Robert Heinlein and his wife, Virginia (who held degrees in aerospace engineering and mathematics) once purportedly spent three days calculating out an orbital transfer maneuver on rolls of butcher paper for two lines of text. Given how easy it is to gloss over the details of such maneuvers in fiction, I’d say it’s generally not worth it unless there it is in some way critical to the plot.

Stranger

10

Here are the qualitative effects of an impulse. If you are orbiting the Earth (facing the direction of motion) and throw a wrench:

  1. Ahead of you. From your perspective the wrench will move up (away from the Earth). It will reach its maximum distance above you after half an orbit and will come back to your hand after a full orbit.

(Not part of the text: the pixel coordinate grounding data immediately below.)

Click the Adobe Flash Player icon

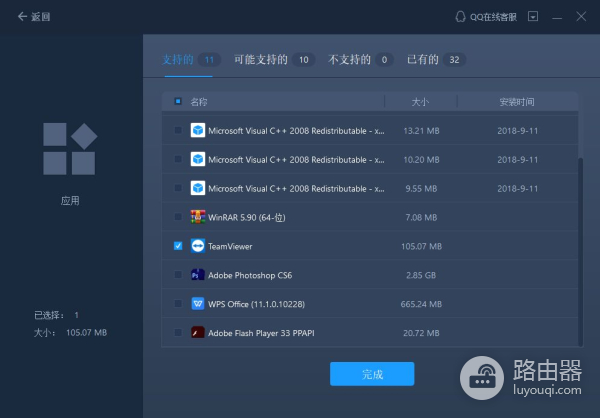[198, 332]
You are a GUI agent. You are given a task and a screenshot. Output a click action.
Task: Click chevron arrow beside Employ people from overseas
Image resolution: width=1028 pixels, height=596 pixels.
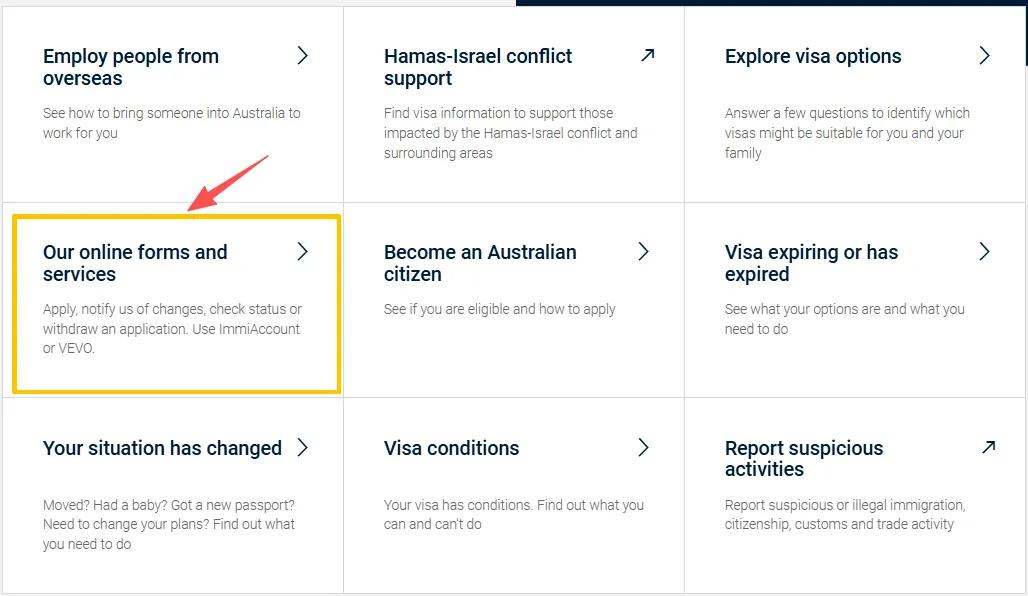click(x=302, y=56)
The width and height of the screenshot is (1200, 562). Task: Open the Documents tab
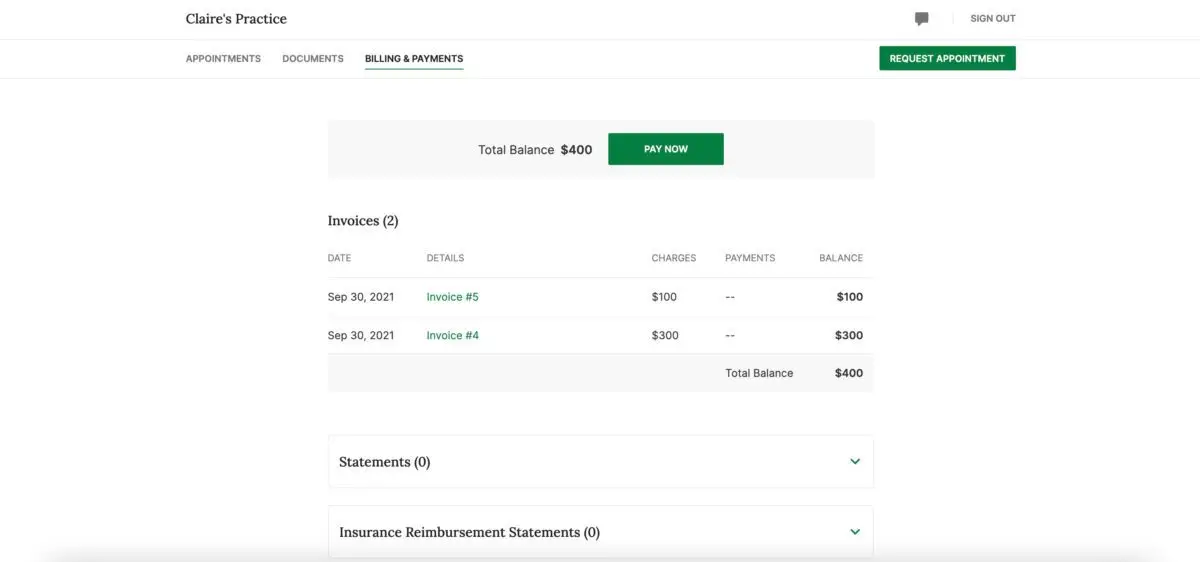(x=313, y=59)
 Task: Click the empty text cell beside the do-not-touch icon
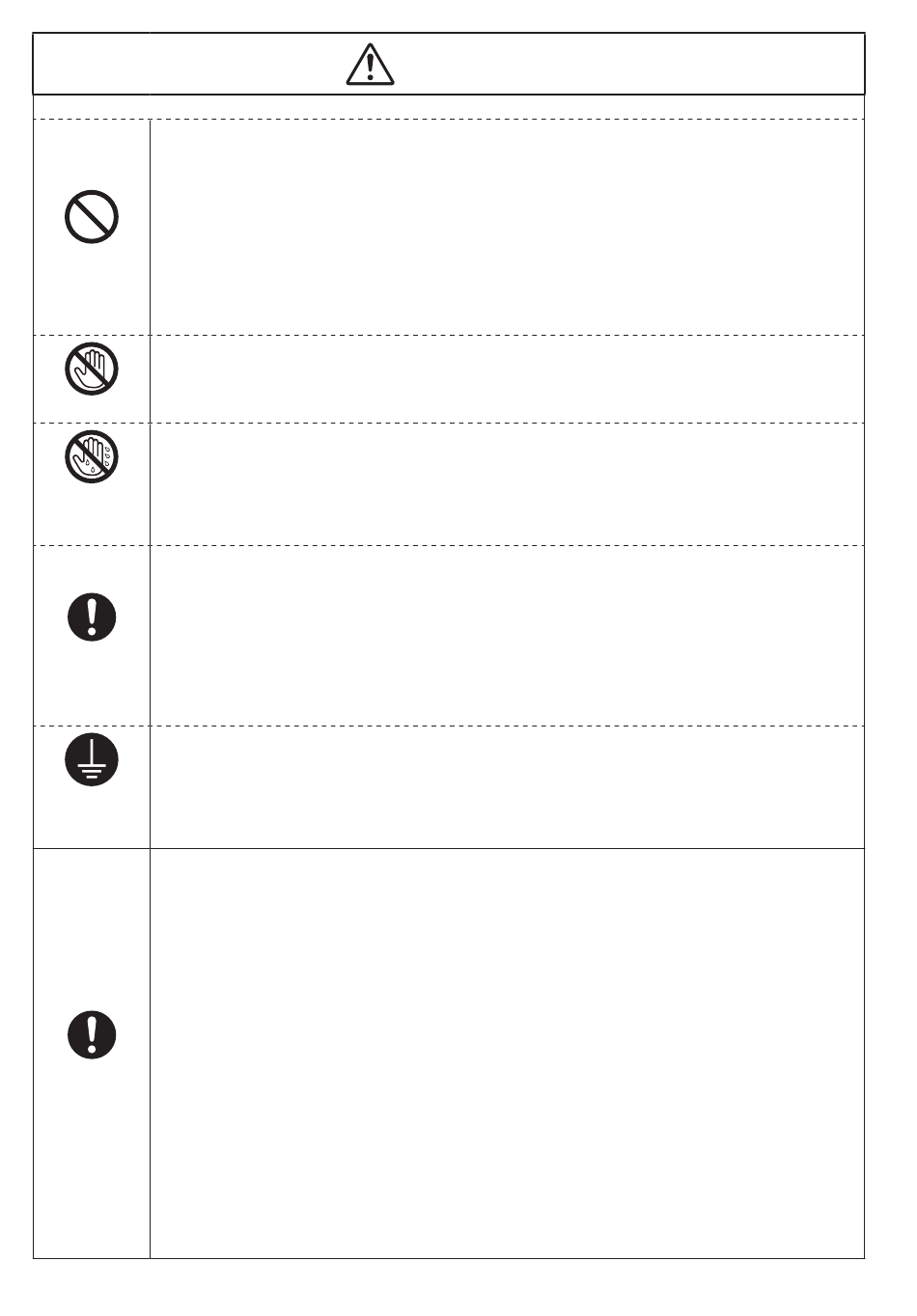507,378
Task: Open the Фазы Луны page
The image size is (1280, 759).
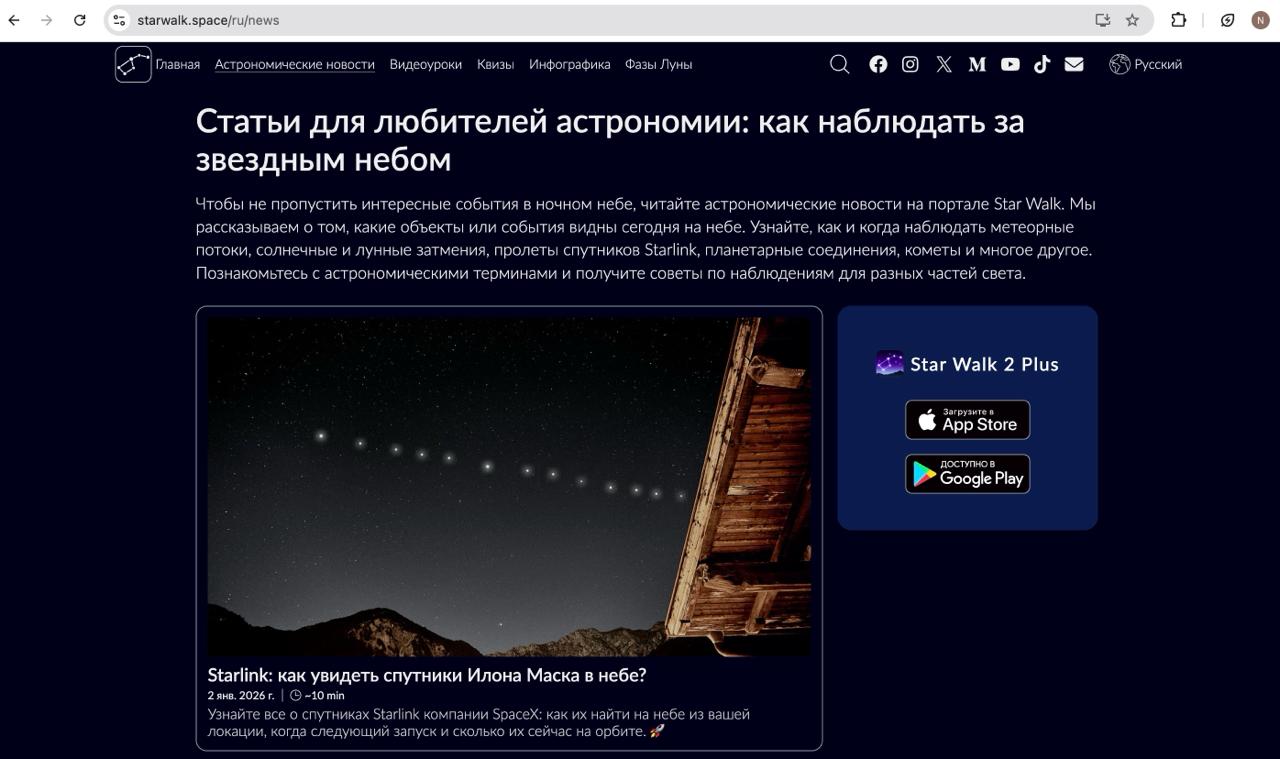Action: (658, 63)
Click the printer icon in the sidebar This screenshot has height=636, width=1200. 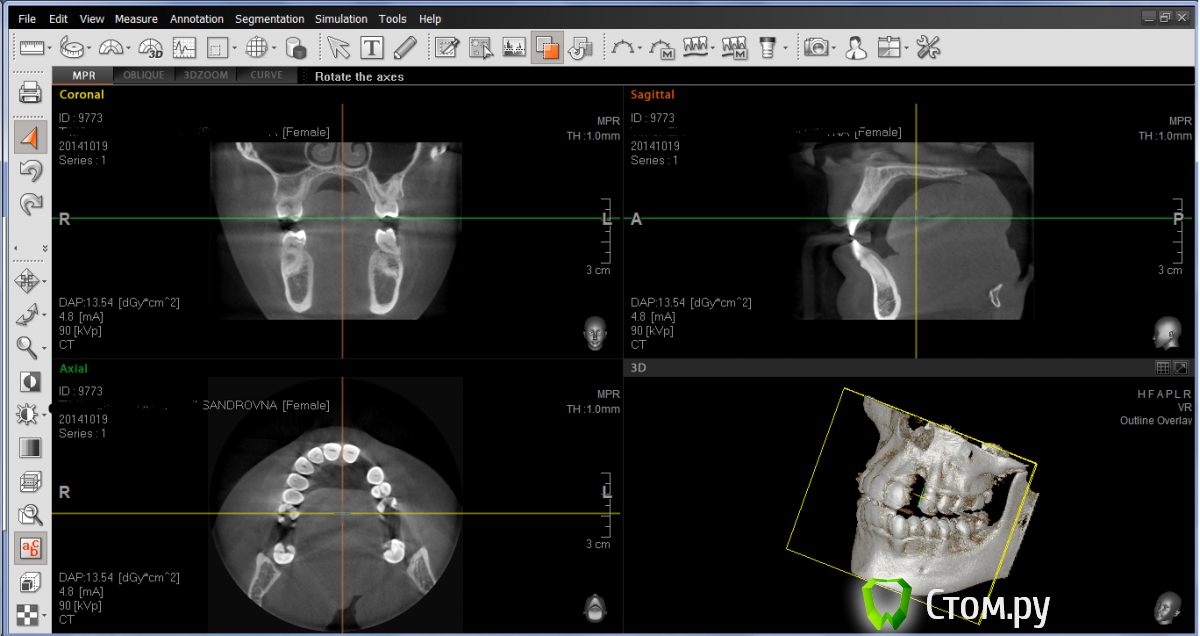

  2. Behind you. From your perspective the wrench will move down (towards the Earth). It will reach its maximum distance below you after half an orbit and will come back to your hand after a full orbit.

  3. To the side. From your perspective the wrench will move to the side you threw it. It will reach its maximum distance after a QUARTER of an orbit, will return to your had after half an orbit and then swing out to the other side reaching maximum distance on the other side after 3/4 of an orbit and return back to your hand again after a full orbit.

As for quantitative results, from the OP you seem most interested in case 3, so lets look at that. Lets make it really easy and say that you are in a circular orbit, you instantaneously throw your wrench, and that you throw it slightly backward so that it has the same speed as you (just in a different direction that is not inclined towards or away from the Earth).

The angle of the wrench’s velocity vector to yours is 2asin(S/2V) where S is the new speed you impart to it and V is the magnitude of its velocity vector before and after you throw it. If you want to know the angle between your two orbits, we make a small angle assumption and then convert from radians to degrees and we get that the angle is 180S/V. The maximum distance the wrench will be from you is rS/V where r is the radius of your orbit (note that the maximum distance does not assume small angles).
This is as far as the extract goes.